Actually, it was always connected to the Zuiderzee, so ships had to take the long way around but they could get there. And of course the Netherlands is one big mess of waterways going this way and that anyway. The Amstel is nearby (that's what the city is named after - a dam in the Amstel), I don't know exactly what the IJ is but it's some historic waterway (that persists to this day), and there's tons of others. The Utrechtse Vecht (not to be confused with the other river called Vecht, in Overijssel) is notable for historically flowing one way, but in modern times flowing the other way because that's more convenient with water management. Yeah, the country is that flat. And while I haven't looked into this, the naming of older towns and flows across Holland and Utrecht implies that once upon a time, the Rhine flowed past Utrecht and then west to someplace north of The Hague and Leiden to enter the ocean there, while the Meuse would enter the ocean near Rotterdam. Nowadays, the Rhine's primary outflow is actually at Rotterdam, and I don't know for certain where the Meuse flows out, the geography implies that it reaches the ocean south of Rotterdam but I'm pretty sure the dams we built in that area can't let that much water flow through so it's quite possible that the effective outflow of the Meuse is also in Rotterdam, with the flow making a few weird twists on the way there.

BUT the first canal around a cataract on the Nile was built to extend the 'navigable' part of the river in 1900 BCE, so this sort of thing isn't even late-game.

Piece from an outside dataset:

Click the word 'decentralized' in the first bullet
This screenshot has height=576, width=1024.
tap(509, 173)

And since, potentially, the gamer/AI ability to extend Navigable rivers with canals dates 'way back it really should be included in some form. And it shouldn't take until half-way through the game's development to do it, as it did in Civ VI.

The IJssel river in the Netherlands is known to be a branch of the Rhine, which in fact carries about one-ninth of it's total outflow up north. What's less well known is that the IJssel was originally a small local river, and the Romans dug a canal to divert water from the Rhine away and to the north where it wouldn't bother them, with the end point of this canal being the IJssel. And I actually suspect that back in the day, the IJssel carried more of the Rhine's water than it does now, as the town and flow names I mentioned above imply that the (relatively) smaller branch of the Rhine that the IJssel branches off of was in fact the main branch back in the day, with the current main branch (the Waal) having been the smaller branch at the time.

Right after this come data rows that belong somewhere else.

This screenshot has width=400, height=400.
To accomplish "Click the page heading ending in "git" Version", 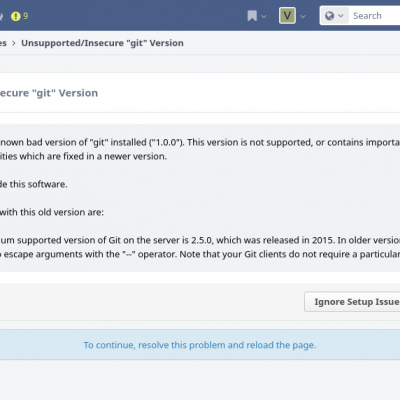I will [49, 93].
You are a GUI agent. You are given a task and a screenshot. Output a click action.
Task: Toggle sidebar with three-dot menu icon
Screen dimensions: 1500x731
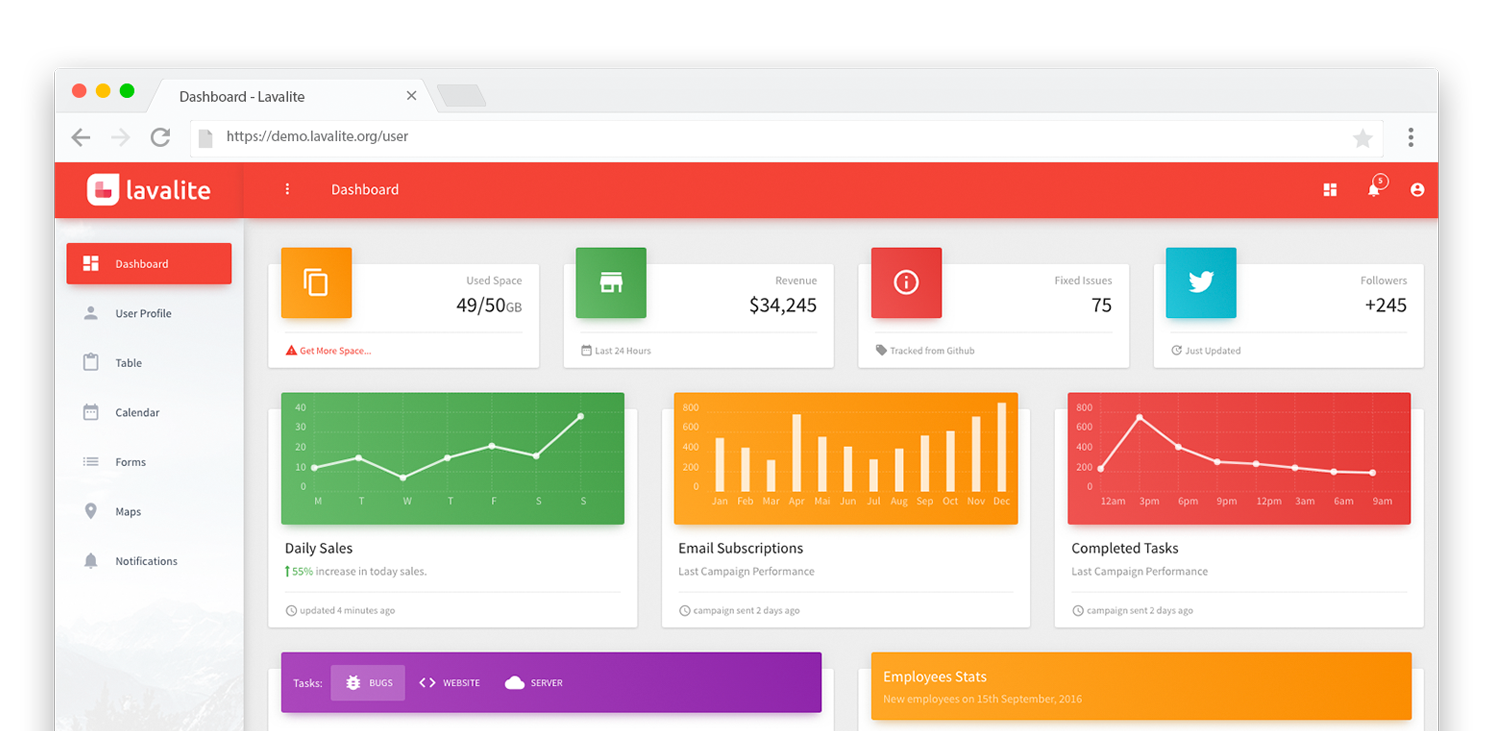coord(287,189)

For reference, the Rhine first splits two-thirds of it's flow into the Waal and one-third of it's flow into the Pannerdensch Kanaal (kanaal = channel//canal, idk to what degree this one is man-made though), and then the Pannerdisch Kanaal splits two-thirds of it's flow into the Nederrijn (Lower Rhine), which becomes the Lek further down, and one-third into the IJssel. Based on the location of the Oude Rijn (Old Rhine), Kromme Rijn (Curved Rhine) and several other vestigial flows that branch off of the Nederrijn/Lek right where it changes it's name, this is probably the 'original' flow of the Rhine. Bonus points by the way: 'lek' is Dutch for 'leak', I wonder if the Lek is originally a 'leak' of the Rhine that eventually became the dominant flow. On the other hand I've spoken to enough linguists to know I shouldn't just assume that's the case.
 
Who knows, perhaps in Civ VII we'll finally get polders that aren't just an improvement on land (Civ V) or an improvement on water (Civ VI) but actually genuinely turn water into land. Oh yeah, and "that would be difficult in the engine" isn't an argument, as the Civ VI engine can also turn land into water, as shown by the climate change in Gathering Storm where you can move boats across submerged tiles without issue.
A telling sign would be can naval units enter Buganda's unique improvement?